A worship and study center at the West Bloomfield campus. (Facebook ph

A worship and study center at the West Bloomfield campus. (Facebook photo)
The Michigan Jewish Institute, a 22-year-old private college in West Bloomfield, is being accused of massive fraud.
In a lengthy letter to the school, the U.S. Department of Education says it received millions of federal dollars to educate students not enrolled there, David Jesse of the Detroit Free Press reports.
The government ended its eligibility for all federal funds, including student aid, the Freep reports, adding that it's unclear if criminal charges are being pursued.
The college offers bachelor degrees for careers in business and information technology, according to its website. Classes are held at the Oakland campus and online.
The federal cutoff comes eight months after agents seized 133 boxes of records on campus and at the institute's Southfield office, as Candice Williams reported last summer in The Detroit News.

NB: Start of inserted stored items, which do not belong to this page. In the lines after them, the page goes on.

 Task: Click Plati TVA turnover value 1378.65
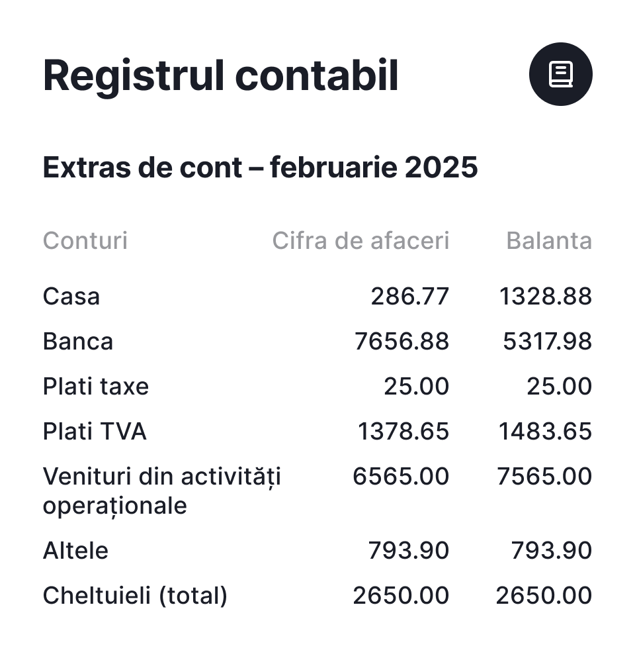(x=403, y=432)
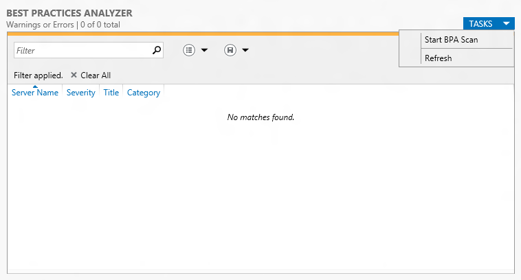Click the Best Practices Analyzer heading

[69, 13]
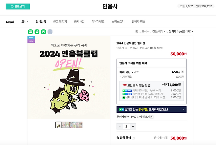Open the more sharing options ellipsis
This screenshot has height=145, width=216.
point(50,32)
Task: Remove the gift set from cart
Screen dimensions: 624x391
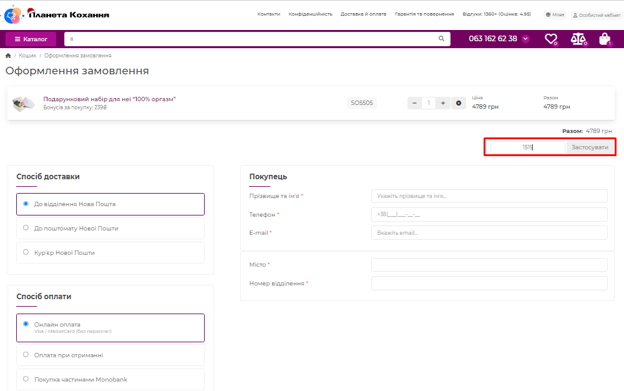Action: [459, 103]
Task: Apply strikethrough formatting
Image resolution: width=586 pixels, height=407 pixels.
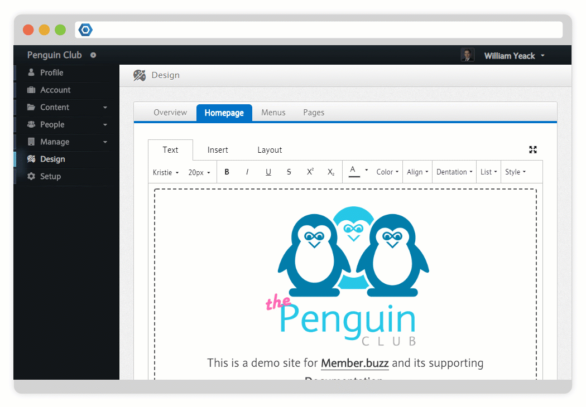Action: (x=289, y=172)
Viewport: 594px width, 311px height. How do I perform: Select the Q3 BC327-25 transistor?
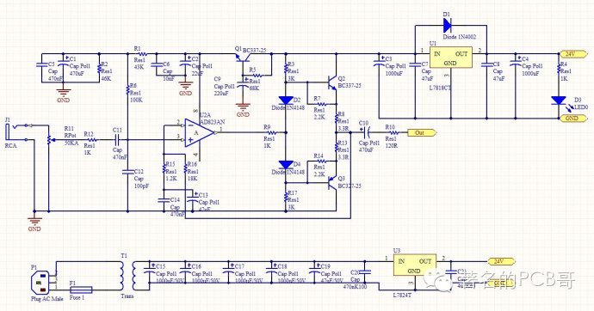click(x=332, y=183)
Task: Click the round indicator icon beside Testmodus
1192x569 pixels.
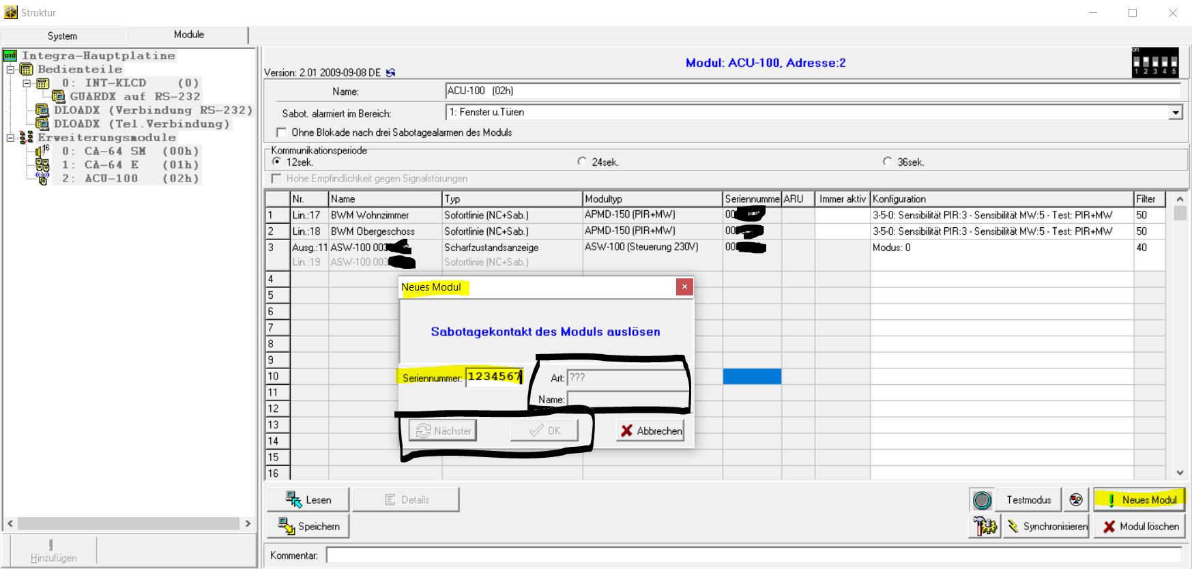Action: 982,500
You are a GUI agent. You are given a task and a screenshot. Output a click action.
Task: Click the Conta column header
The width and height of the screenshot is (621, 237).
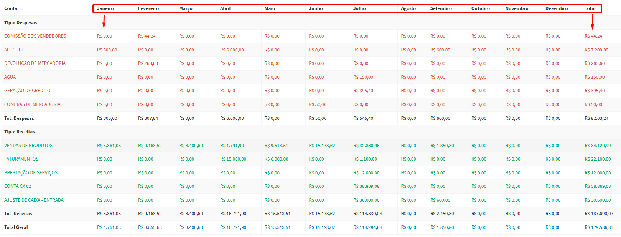pyautogui.click(x=11, y=8)
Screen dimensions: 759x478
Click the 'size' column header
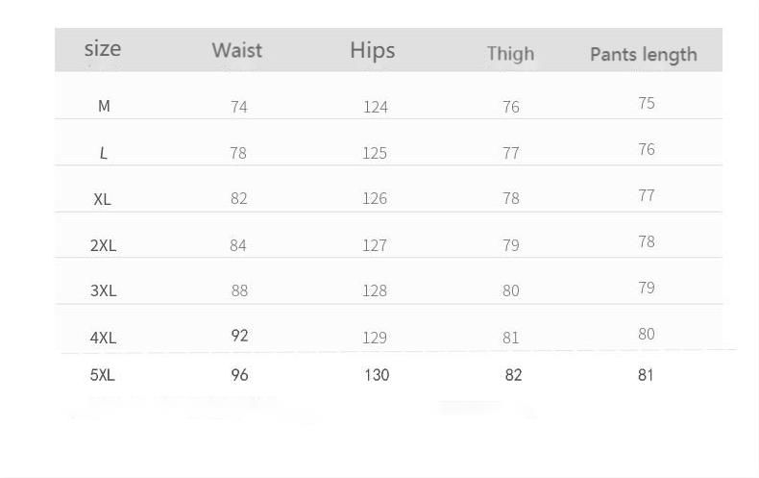click(103, 49)

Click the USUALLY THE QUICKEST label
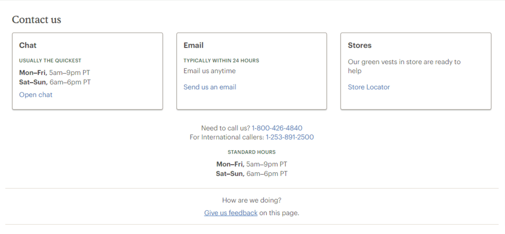[x=50, y=60]
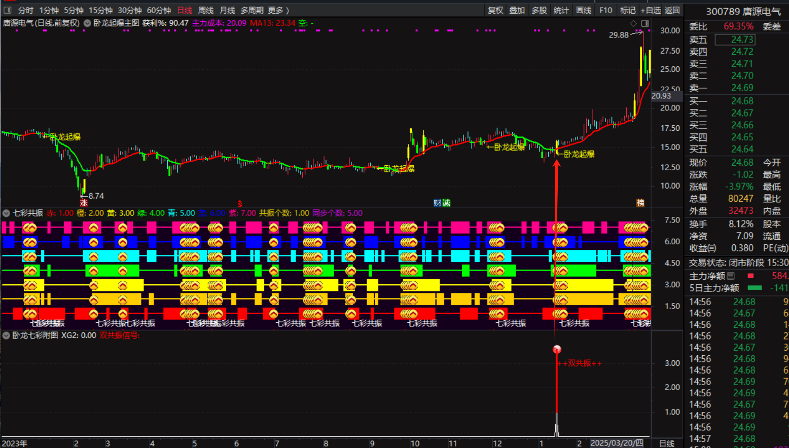Expand the 更多 period options
789x448 pixels.
pos(278,10)
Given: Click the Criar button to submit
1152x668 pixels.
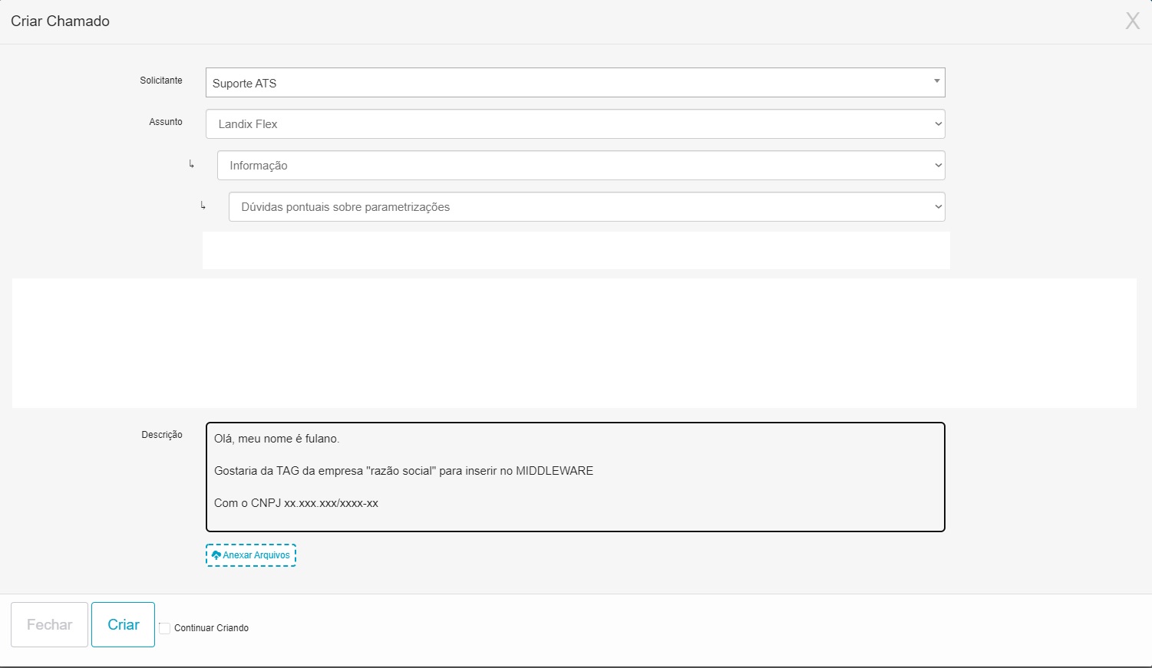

The Freep writes about the new development:
In a 17-page letter to the Michigan Jewish Institute, the federal Department of Education outlines more than 2,000 cases where Pell Grant funds were sent to the school to pay for students who were in Israel studying and never took one class at MJI. A total dollar amount of fraudulent Pell Grants to the school is not known.
The institute is tied to the local chapter of the Chabad-Lubavitch, an Orthodox Jewish group with a growing campus in West Bloomfield. Rabbi Kasriel Shemtov is president of the institute and spiritual director of the Shul. The Shul is part of the Campus of Living Judaism. The school was founded in 1994.
"The evidence the department has reviewed shows that many, if not most, of MJI students had no interest in obtaining, or intention of receiving, a degree or certificate offered by MJI," a Feb. 29 letter to the school from the department obtained by the Free Press says. "Rather, they were 'enrolled' in MJI, and by MJI, for the sole purpose of getting MJI Pell Grants, while these students 'studied abroad.' Such abuse of the Pell Grant program is unacceptable."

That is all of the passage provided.